Im „Politbarometer“ erreicht die Alternative für Deutschland (AfD) zum zweiten Mal nach ihrer Gründung lediglich 3 Prozent der Zweitstimmen. Das Programm dieser Partei ist mit dem der FDP und der beiden Unionsparteien unvereinbar. Leihstimmen wird der AfD daher niemand geben und von drei Direktmandaten in den 299 Wahlkreise können die Alternativen nur träumen. Splitterparteien wie die Piraten oder die Alternativen gewinnen keine Wahlkreise. Die AfD zieht daher nicht in den Bundestag ein.
3. Wahlkampf ist Kampf
Für die beiden Unionsparteien kommt demnach nur eine Koalition mit den Grünen oder mit der SPD in Betracht. Doch beide wollen das nicht. Ob sie sich nach der Wahl anders einlassen als vor der Wahl, ist ungewiss, aber nicht auszuschließen. Große Koalitionen hat es ja schon zweimal gegeben. Das wäre also keine „Welturaufführung“.
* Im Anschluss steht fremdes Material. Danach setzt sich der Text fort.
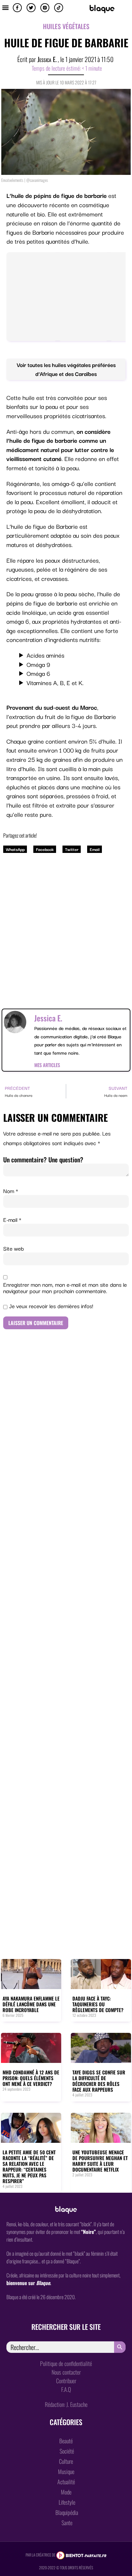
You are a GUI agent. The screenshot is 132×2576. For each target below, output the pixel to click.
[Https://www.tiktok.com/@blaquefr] (58, 7)
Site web (13, 1248)
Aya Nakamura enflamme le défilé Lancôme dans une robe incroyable (31, 2004)
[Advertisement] (66, 925)
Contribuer (66, 2381)
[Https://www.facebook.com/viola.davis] (17, 7)
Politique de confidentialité (66, 2363)
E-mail (12, 1219)
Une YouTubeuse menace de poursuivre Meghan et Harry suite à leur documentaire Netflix (100, 2161)
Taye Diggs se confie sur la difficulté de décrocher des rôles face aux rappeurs (98, 2081)
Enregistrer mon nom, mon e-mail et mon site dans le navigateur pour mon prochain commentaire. (65, 1287)
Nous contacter (66, 2372)
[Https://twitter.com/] (31, 7)
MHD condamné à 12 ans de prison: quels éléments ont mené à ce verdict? (31, 2078)
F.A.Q (66, 2389)
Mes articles (47, 1065)
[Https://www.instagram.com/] (44, 7)
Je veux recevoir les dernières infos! (50, 1306)
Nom (10, 1191)
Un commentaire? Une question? (43, 1159)
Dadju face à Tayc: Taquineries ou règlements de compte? (97, 2004)
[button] (5, 7)
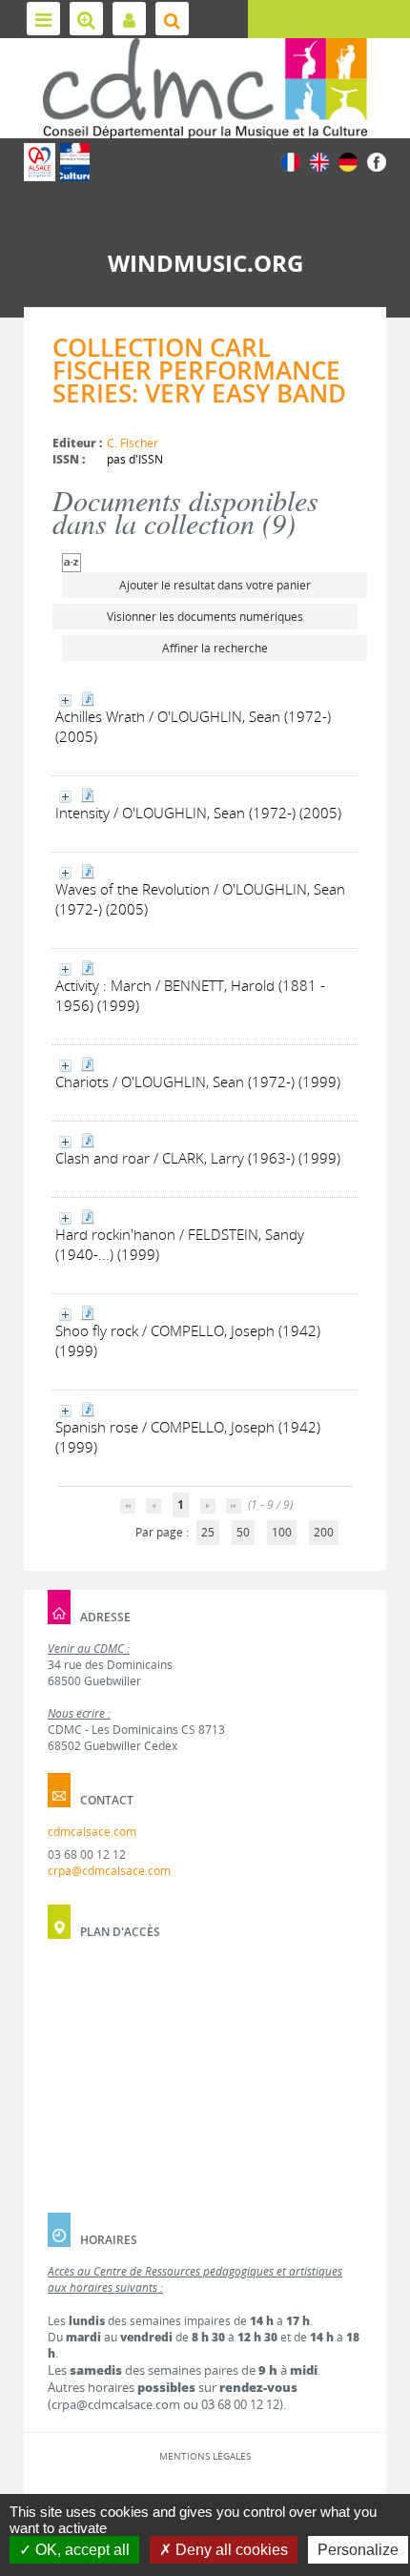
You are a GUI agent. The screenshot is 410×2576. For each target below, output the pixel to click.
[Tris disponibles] (71, 561)
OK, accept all (80, 2550)
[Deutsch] (348, 161)
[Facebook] (376, 161)
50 (243, 1532)
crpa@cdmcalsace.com (109, 1871)
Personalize (358, 2550)
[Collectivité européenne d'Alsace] (39, 162)
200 (324, 1532)
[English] (319, 161)
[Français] (290, 161)
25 (208, 1532)
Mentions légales (205, 2456)
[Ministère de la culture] (75, 162)
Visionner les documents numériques (205, 616)
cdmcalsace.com (92, 1832)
Franz Josef Strauß hat allerdings schon 1949 angedroht, die CSU würde in die Opposition gehen, wenn die CDU mit der SPD eine Koalition bilden würde. Schwer zu sagen, ob er diese Karte 2013 noch einmal spielen würde, … ein konfliktträchtiges Wahlkampfthema? … das die Wähler vom Stuhl reißt? Gewiss! Das würde an den berühmten Beschluss von Kreuth und an die Wahlparole „Freiheit oder Sozialismus“ von 1976 erinnern. Damals holte die Union alleine 48,6 Prozent der Zweitstimmen. Wahlkampf ist Kampf und keine konfliktfreie „Kuschelparty“, die unter dem Motto „Freiheit und Sozialismus“ steht.
Wenn die Unionsparteien keine Alternative, sondern nur eine Variante zu anderen Parteien, insbesondere zur SPD sein wollen, können sie ihre Stammwähler nicht dazu bewegen, für sie Partei zu ergreifen und das am Wahltag auf den Stimmzetteln entsprechend zum Ausdruck zu bringen. Eine hohe Wahlbeteiligung setzt voraus, dass eine Richtungsentscheidung zu fällen ist, die von den Wählern höher eingestuft wird als das Fußballspiel, das am Wahlsonntag läuft.
4. Ein schwerwiegendes Verfassungsproblem
Im neuen Wahlrecht wurde das systemwidrige Stimmensplitting beibehalten. Wenn es weiter zunimmt, dann begünstigt das die Entstehung von Überhangmandaten, die bei der Wahl am 22.9.2013 im Bund zum ersten Mal ausgeglichen werden. Findet man im „Politbarometer“ schon zur Wahl der Direktkandidaten keine Aussage, kann es zu den Ausgleichsmandaten überhaupt keine Wahlprognose geben. Denn niemand weiß im Voraus, wie viele Überhänge entstehen, die auszugleichen sind.
Im gesamten Bundesgebiet gibt es neben den Landeslisten verteilt auf 16 Bundesländer 299 Wahlkreise. Durch Überhangmandate wird die Zahl der Wahlkreise natürlich nicht erhöht. Entstehen Überhänge – weil die mit der Zweitstimme über die Landeslisten erlangten Listenplätze hinter den in den Wahlkreisen erreichten Direktmandaten zurückbleiben, was in allen 16 Bundesländern passieren kann – dann erhalten die übrigen Parteien einen Mandatsausgleich, und zwar ohne dafür auch nur eine einzige zusätzliche Wählerstimme vorweisen zu können. Es bleibt einfach keine andere Schlussfolgerung: Ausgleichsmandate kommen nicht durch Wahl zustande – ein schwerwiegendes Verfassungsproblem!
Volksvertreter werden vom Volk selbst und unmittelbar gewählt. Ausgleichsmandate entstehen aber nicht durch Wahl und sind deshalb grob verfassungswidrig. Doch das lernt man ja schon im ersten Jura-Semester: Wo kein Kläger, da kein Richter.